Task instructions » Every line below is to be given again precisely; images are to be left out.

Records for this task »

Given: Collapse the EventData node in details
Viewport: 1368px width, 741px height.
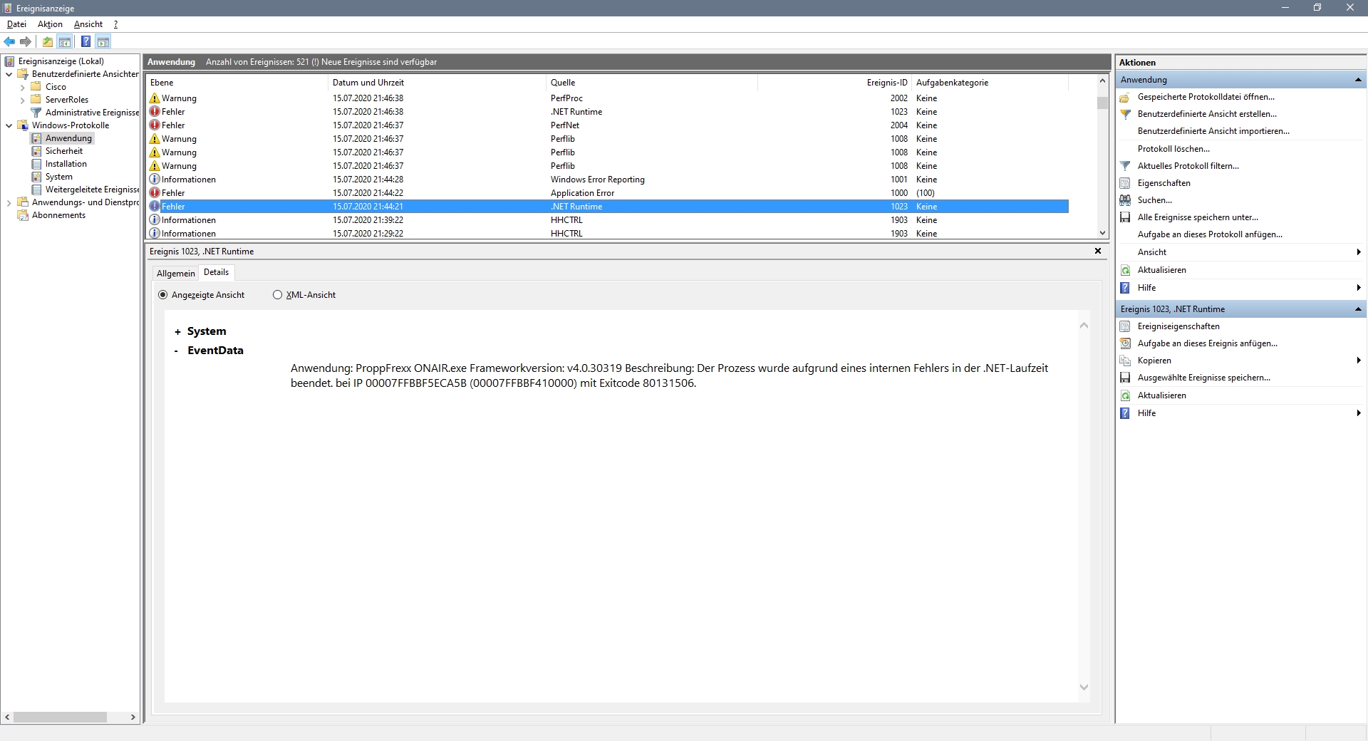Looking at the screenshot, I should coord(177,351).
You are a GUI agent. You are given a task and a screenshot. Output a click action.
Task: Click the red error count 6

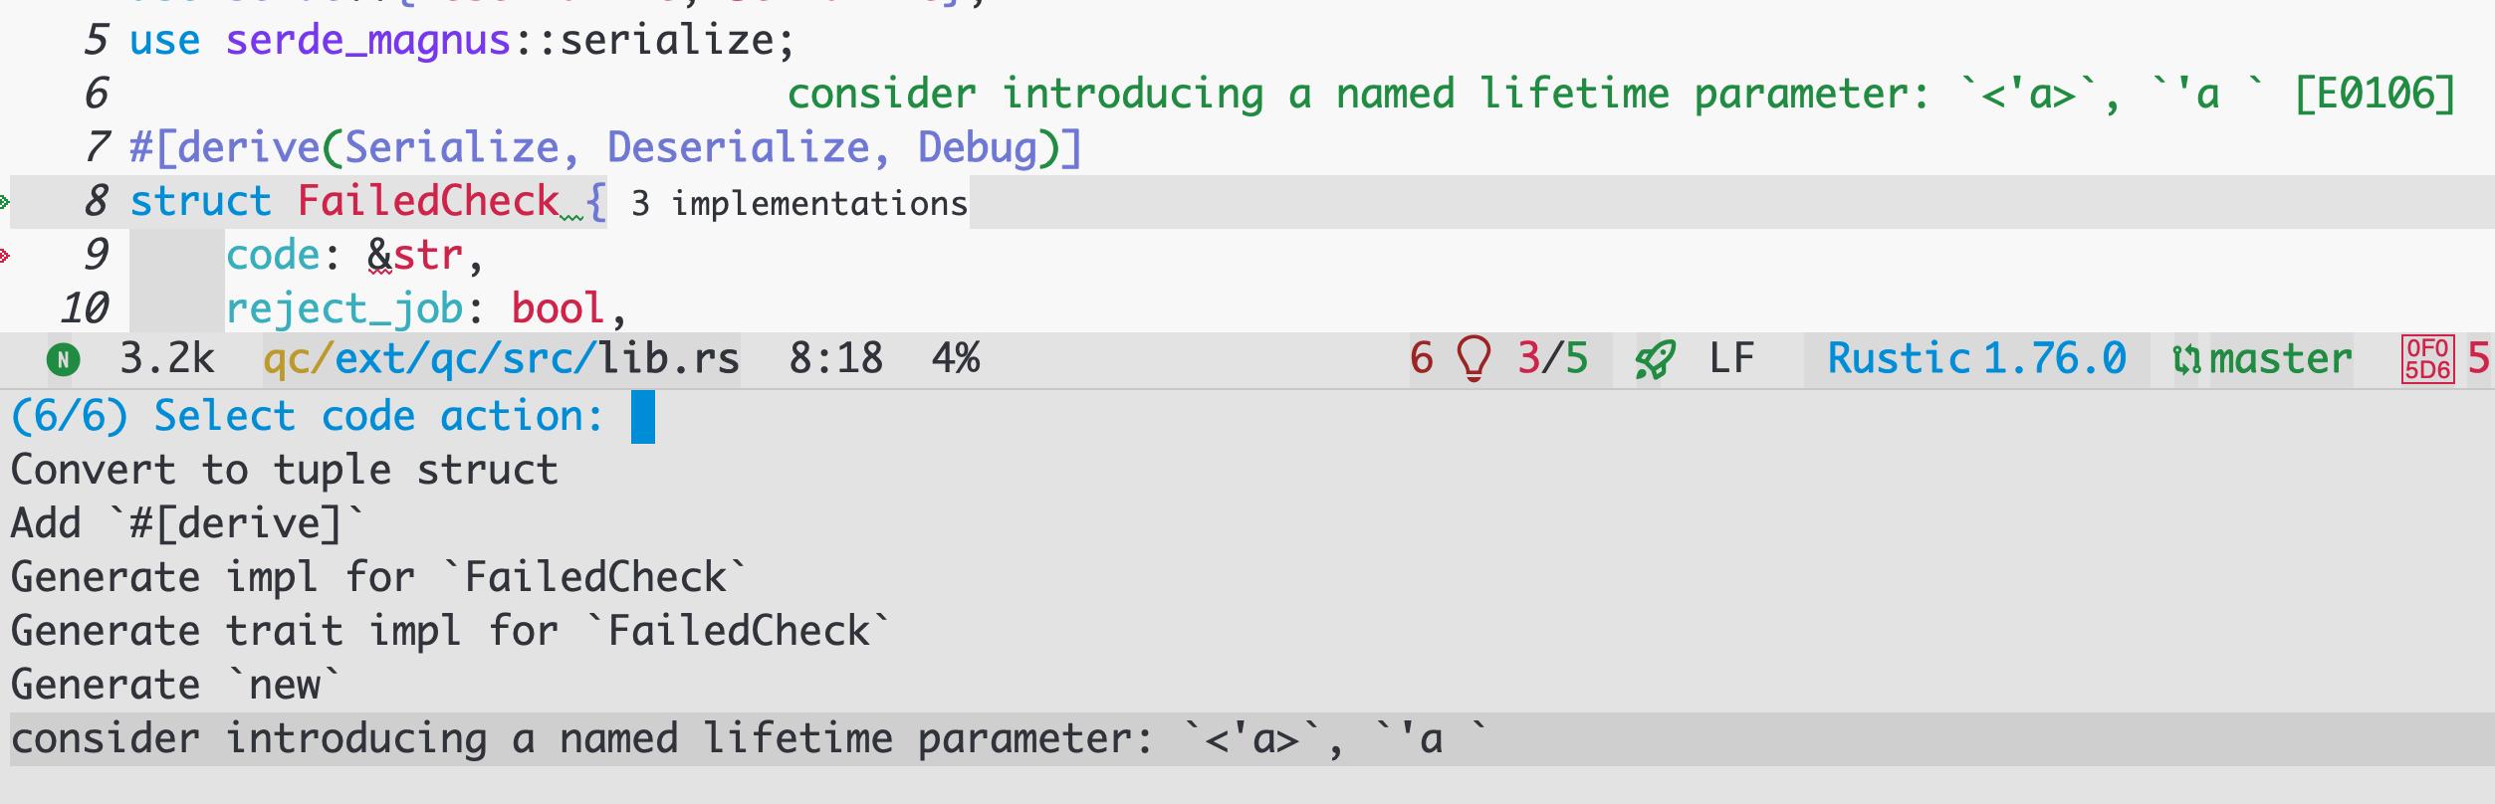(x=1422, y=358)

Reply »
Given: Collapse the EventData node in details
Viewport: 1368px width, 741px height.
Looking at the screenshot, I should coord(177,351).
You are a GUI agent. You are given a task and a screenshot. Output a click action.
Task: Click the red error count 6

(x=1422, y=358)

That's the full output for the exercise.